In the dream my feelings were deeply hurt. When I woke up, though, I thought, doesn't everyone deserve a break from their responsibilities once in a while? A breather? I am not really sure what the answer to this is. Maybe we don't. Maybe some responsibilities are ours to carry 24/7 and lifelong, whether we chose them or not.

Maybe we only escape them when we leave our lives for good. Maybe that's what my dream was about--my mother is no longer someone that I can ask for a stamp of approval on things like my house, my fiance, my life. Now the responsibility for that, for deciding I'm allowed this luxury of joy, lies on me. And that even if it took me a lifetime and hard loss to learn this, maybe it is time to see that the responsibility for claiming my happiness was always mine and mine alone, never truly hers, never anyone else's.

Or maybe the dream was just about wishing so hard my mother could come and see how happy I am, finally, and share it with me.

Tuesday, February 10, 2009

Year of abundance

Since about December 30th, I've been relentlessly insisting that 2009 will be "the year of abundance." So far, so very, very good: my genius sister placed first in a national playwriting competition, Jam Guy has with abundant energy replaced the roof on our greenhouse and built us a bed, Surfrunner welcomed a new baby nephew, I passed my boards and can start planning to start my practice. We are making new friends and enriching old friendships. Oh! And this afternoon, after like six months of applying to practically every single job I qualify for within a half-hour's drive because sitting at home not working is messing with my head, I started a part-time temp job at a county land preservation agency that's a ten-minute bike ride away--not a dream job, but exactly what I need in these months while I'm building a practice, and anyways in this economy a proffered job is a bird in the hand that I would be foolish to let go.

Meanwhile all the other manifestations of abundance that came into being in 2008 and in prior years are still novel to me: being engaged to someone so remarkable and kind and fun to hang out with, living in a home that is everything I want in a home, living in an area that is a phenomenal balance of rural and citified, landing in a career that makes me look forward to working.

In traditional Chinese medicine, all emotions taken to an extreme are pathological.
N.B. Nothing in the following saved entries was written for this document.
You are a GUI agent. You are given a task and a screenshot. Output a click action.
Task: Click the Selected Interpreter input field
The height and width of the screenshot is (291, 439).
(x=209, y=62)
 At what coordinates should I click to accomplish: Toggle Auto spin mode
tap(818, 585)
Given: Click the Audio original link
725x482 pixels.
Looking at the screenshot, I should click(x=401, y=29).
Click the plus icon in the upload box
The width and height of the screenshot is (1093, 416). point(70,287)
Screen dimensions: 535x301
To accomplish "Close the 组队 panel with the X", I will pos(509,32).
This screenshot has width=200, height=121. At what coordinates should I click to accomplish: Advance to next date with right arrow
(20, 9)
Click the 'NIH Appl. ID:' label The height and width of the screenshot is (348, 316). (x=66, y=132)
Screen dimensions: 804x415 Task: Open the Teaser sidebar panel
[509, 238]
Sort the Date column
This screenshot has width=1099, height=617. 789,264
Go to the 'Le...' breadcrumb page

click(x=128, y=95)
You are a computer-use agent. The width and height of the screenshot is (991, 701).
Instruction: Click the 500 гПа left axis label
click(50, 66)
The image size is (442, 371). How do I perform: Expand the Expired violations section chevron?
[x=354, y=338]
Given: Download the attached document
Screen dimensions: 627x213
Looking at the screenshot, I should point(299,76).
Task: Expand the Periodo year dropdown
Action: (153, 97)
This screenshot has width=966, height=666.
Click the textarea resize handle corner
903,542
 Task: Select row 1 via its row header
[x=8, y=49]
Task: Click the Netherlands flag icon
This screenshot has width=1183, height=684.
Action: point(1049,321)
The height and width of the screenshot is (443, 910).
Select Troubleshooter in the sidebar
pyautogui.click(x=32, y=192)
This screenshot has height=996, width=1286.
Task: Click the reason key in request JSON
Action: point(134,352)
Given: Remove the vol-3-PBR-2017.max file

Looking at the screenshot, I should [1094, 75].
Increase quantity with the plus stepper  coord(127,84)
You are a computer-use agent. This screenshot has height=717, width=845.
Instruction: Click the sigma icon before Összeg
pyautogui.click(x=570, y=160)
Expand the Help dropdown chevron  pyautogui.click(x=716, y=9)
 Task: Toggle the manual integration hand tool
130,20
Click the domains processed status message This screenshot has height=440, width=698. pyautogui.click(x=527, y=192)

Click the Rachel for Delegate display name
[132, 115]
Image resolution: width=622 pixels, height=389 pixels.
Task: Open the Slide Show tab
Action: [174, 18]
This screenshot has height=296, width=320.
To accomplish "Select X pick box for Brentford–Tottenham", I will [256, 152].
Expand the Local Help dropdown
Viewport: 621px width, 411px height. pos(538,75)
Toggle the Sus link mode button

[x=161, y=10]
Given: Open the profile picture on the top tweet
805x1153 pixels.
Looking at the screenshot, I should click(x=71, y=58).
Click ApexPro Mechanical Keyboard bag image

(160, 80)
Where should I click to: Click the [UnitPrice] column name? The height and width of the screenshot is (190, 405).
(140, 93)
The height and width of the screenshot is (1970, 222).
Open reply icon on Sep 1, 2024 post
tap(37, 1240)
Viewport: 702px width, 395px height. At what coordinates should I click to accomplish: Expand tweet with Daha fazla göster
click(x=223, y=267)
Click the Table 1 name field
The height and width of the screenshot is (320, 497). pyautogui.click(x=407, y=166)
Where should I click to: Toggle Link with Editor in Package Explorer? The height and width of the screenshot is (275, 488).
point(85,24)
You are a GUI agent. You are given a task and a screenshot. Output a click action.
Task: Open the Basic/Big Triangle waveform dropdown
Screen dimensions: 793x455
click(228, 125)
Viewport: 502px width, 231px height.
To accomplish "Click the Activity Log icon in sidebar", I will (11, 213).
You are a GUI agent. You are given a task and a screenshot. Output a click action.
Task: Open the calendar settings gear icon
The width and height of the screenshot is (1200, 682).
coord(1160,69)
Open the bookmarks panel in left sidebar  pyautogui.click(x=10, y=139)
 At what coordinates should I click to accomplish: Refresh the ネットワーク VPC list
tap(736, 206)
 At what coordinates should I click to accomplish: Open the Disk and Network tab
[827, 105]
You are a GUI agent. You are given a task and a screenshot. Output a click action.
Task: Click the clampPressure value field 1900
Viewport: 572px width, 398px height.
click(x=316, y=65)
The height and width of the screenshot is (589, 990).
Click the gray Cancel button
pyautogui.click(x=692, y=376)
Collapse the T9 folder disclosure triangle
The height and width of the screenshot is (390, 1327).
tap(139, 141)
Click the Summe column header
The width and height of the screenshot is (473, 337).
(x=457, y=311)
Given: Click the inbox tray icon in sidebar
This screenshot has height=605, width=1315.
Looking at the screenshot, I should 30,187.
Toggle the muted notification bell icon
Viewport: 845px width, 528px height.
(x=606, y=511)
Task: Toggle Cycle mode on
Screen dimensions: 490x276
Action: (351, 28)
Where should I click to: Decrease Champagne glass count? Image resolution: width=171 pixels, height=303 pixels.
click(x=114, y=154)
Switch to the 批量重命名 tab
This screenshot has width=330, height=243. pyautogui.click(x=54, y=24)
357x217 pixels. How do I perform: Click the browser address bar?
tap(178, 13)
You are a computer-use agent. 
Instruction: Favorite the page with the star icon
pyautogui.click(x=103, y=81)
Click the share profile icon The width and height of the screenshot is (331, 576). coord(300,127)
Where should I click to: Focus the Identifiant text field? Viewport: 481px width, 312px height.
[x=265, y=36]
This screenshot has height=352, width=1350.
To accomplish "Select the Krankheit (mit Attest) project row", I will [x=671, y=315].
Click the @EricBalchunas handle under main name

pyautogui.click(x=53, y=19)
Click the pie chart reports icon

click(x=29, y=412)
It's easy to see how things like anger, grief, and anxiety can harm a person. But even joy is pathological when there is too much of it, when there is constant joy and no moments apart from it for quiet contemplation; joy as opposed to contentment, say, without a break from it, is not much to complain about but does overstimulate, exhaust. It is said to slow down the qi--a good example is the person who's constantly partying or seeking the next party, who however tends not to provide the most focused or logical conversation.

Again, it is not much to complain about, and I am not complaining. But in the last couple of years I've gone from a lot of despair to a lot of bliss , and there is a definite and necessary adjustment period. Adjusting to happiness is a very, very good situation to be in, even if it means I haven't slept well since getting my pass notice and have been all scatterbrained and underfocused. I am almost certain that this state of insomniac spaced-out-ness is a symptom of the deep, hard-to-reconcile contrast between my past and my present--the way that when you manage to stop a vehicle hurtling towards certain destruction, you get whiplash, but your gratitude at being alive at all makes the temporary ache so entirely bearable.